People say they "found their religion", as if the journey ended the moment they entered a house, received guidance, or began participating in rituals.

But spiritual traditions of the African diaspora were never designed to be places of comfortable permanence. They were designed to form structure.

And structure demands something that is rarely discussed openly: maturity.

The Path Is Meant to Shape You

In many traditions of the diaspora, the spiritual path is not simply about belief. It is about discipline, responsibility, and transformation of character.

This is why belonging to a religious community does not automatically mean someone is walking the path.

It only means they entered it.

Walking the path is something different.

It happens slowly, through time, through correction, through uncomfortable moments where pride is confronted and habits must change.

That process is rarely glamorous. But it is where spiritual maturity begins.

Growth Changes the Landscape Around You

There is another lesson that often appears along the way.

Not everyone who was present at the beginning will understand who you become later.

Many people support us while we remain familiar. But when growth changes our posture, priorities, or responsibilities, some relationships no longer move in the same direction.

This does not always come from malice. Often it comes from difference in maturity or readiness for change.

Oxalá, known in other traditions by names such as Lemba or Lissá, is frequently associated with calm, patience, and balance. But there is something important about the lessons connected to this creative principle.

They are rarely comfortable.

Because spiritual growth often begins when pride begins to fall.

And when pride falls, our expectations about people and about ourselves often fall with it.

Religion Is Not Only a Place to Stay

There is a dimension of religious life that few people speak about openly.

Religion should not be only a place to remain.

It should be a place to walk.

And walking requires questions.

Some of those questions are uncomfortable because they ask us to look honestly at our motivations.

Among them, one question deserves to be asked with sincerity:

If we don't know why we are inside a religion, maybe it is not yet our place to remain there.

This is not about exclusion.
It is about awareness.

Rituals, symbols, prayers, and ceremonies carry meaning that developed over generations. Participating in them without understanding what we seek can easily transform the spiritual path into routine.

But routine is not transformation.

Belonging Is Not the Same as Evolving

Many people spend years inside religious spaces without truly walking the path.

They attend ceremonies.
They learn vocabulary.
They repeat gestures.

But rarely stop to ask what that path asks of them as human beings.

This is the first reflection that religious maturity requires:

Belonging is not the same as evolving.

Spiritual traditions were not built merely to provide identity. They were built to cultivate character.

The Confrontation at the Heart of Spirituality

A second reflection is even more demanding.

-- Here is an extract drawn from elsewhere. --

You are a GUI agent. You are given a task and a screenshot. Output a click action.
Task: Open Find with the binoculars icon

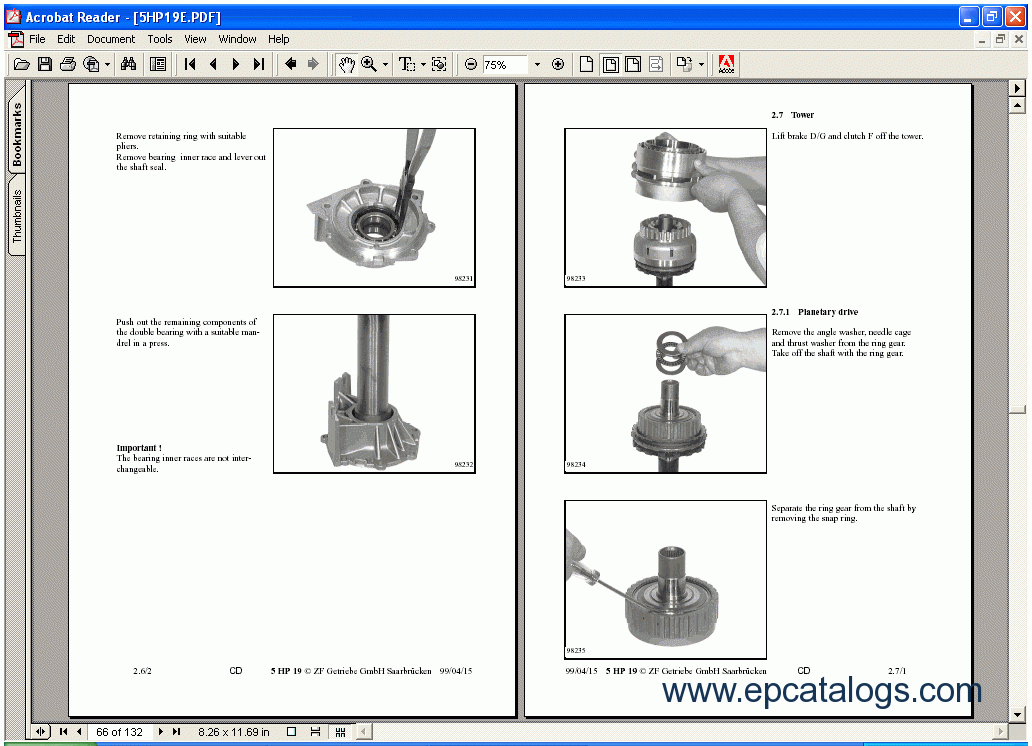click(x=128, y=64)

Real spirituality does not exist to confirm us. It exists to confront us.

It confronts our ego.
Our habits.
Our attachments.
Our illusions about ourselves.

For this reason, religious maturity cannot be measured by how long someone has been present in a religious house.

It becomes visible in something else.

In posture.
In responsibility.
In the way someone listens, learns, and gradually transforms their conduct.

Growing in a spiritual path does not mean becoming superior to others.

It means becoming more responsible for oneself.

And that responsibility begins with honesty.

The Question That Eventually Arrives

At some point, every serious spiritual path leads a person toward a simple but difficult moment of reflection.

Why am I here?

What am I truly seeking in this path?

And what am I willing to change in my life because of it?

Without these questions, religion can easily become repetition.

With them, it becomes formation.

So perhaps the most important question is still the simplest one:

If we do not know why we are inside a religion, are we truly walking the path, or are we only remaining there?